# Gezondheids Magazine > Artikelen van Francois >  Wandelen: beschermen tegen teken en ziekte van Lyme

## FRANCOIS580

*Wandelen: beschermen tegen teken en ziekte van Lyme*

In het voorjaar trekken velen richting Ardennen en andere natuurgebieden om kortbij huis hun batterijen op te laden tijdens een deugddoende wandeling midden de natuur. Dat heeft uiteraard een positieve invloed op zowel je lichamelijke als je geestelijke gezondheid. Bescherm je tijdens een wandeling door de natuur tegen tekenbeten, zonder aangepaste bescherming zijn die zeker niet zonder gevaar. Ruim vijf procent van al diegenen die met tekenbeten hebben af te rekenen, krijgen immers ook de ziekte van Lyme. Wat is deze aandoening en zijn beste behandeling?

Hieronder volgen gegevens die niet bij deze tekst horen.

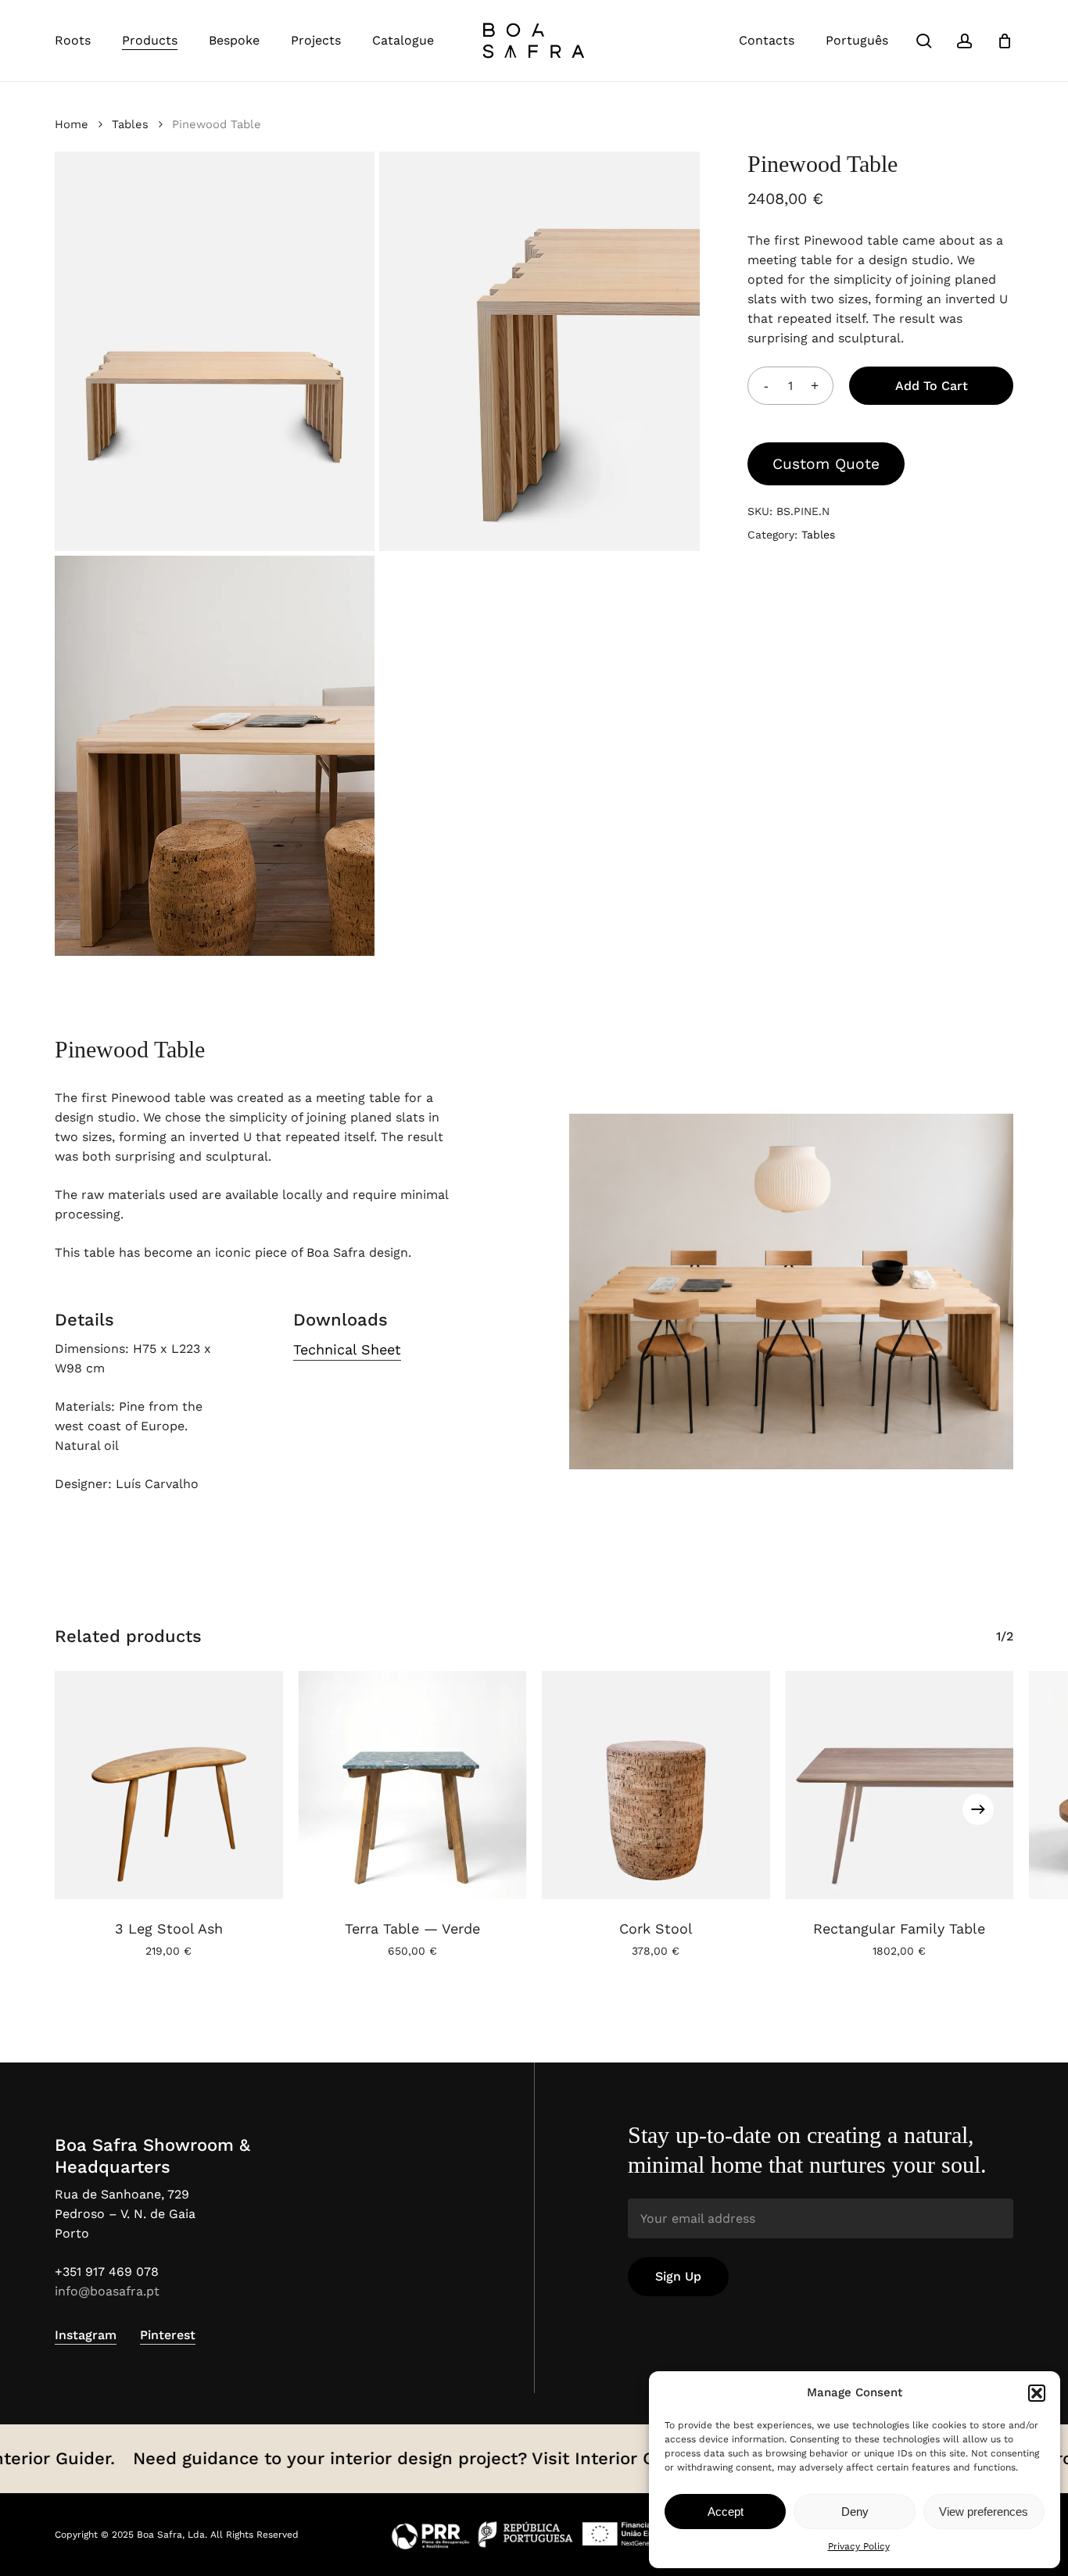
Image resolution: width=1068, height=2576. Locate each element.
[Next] (978, 1809)
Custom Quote (826, 464)
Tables (130, 124)
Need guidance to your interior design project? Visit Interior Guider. (376, 2458)
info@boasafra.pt (107, 2291)
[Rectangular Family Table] (900, 1785)
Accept (726, 2511)
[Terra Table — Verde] (413, 1785)
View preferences (983, 2511)
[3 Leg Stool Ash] (169, 1785)
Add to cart (931, 385)
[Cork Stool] (656, 1785)
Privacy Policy (859, 2546)
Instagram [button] (85, 2334)
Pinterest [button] (167, 2334)
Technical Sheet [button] (347, 1349)
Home (71, 124)
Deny (855, 2511)
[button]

Teken komen vooral voor in bossen, duinen, heideachtige gebieden en zowel in laag als in hoog struikgewas. Dat is dan ook de reden waarom vooral wandelaars zich tegen tekenbeten moeten beschermen.
Een teek is een spinachtige parasiet die zich voedt met het bloed van zowel mensen als dieren. De teek bijt zich vast in hun lichaam en zuigt zich in een tijdspanne van één etmaal vol met hun bloed.

*Bacteriële infectie*
Word je ondanks alle voorzorgsmaatregelen toch door zo'n teek gebeten, dan hecht deze zich vast aan je huid en zuigt zich dus met je bloed. Dat duurt gemiddeld zo'n 36 uur. Tijdens deze tijdspanne kan zich een bacterie die in de speekselklier van de teek zit, een ernstige infectie veroorzaken.Zo een infectie met de ziekte van Lyme mag zeker niet onderschat worden. Bijna twintig procent van alle teken is immers besmet.

*Op de juiste manier verwijderen*
Ben je toch door een teek gebeten, dan is het belangrijk dat je deze zo mogelijk en op de juiste manier verwijdert. Doe dit bij voorkeur met een tekenpincet met brede bek. Pak met dit pincet de kop van de teek beet en trek hem langzaam met een draaiende beweging uit je huid. 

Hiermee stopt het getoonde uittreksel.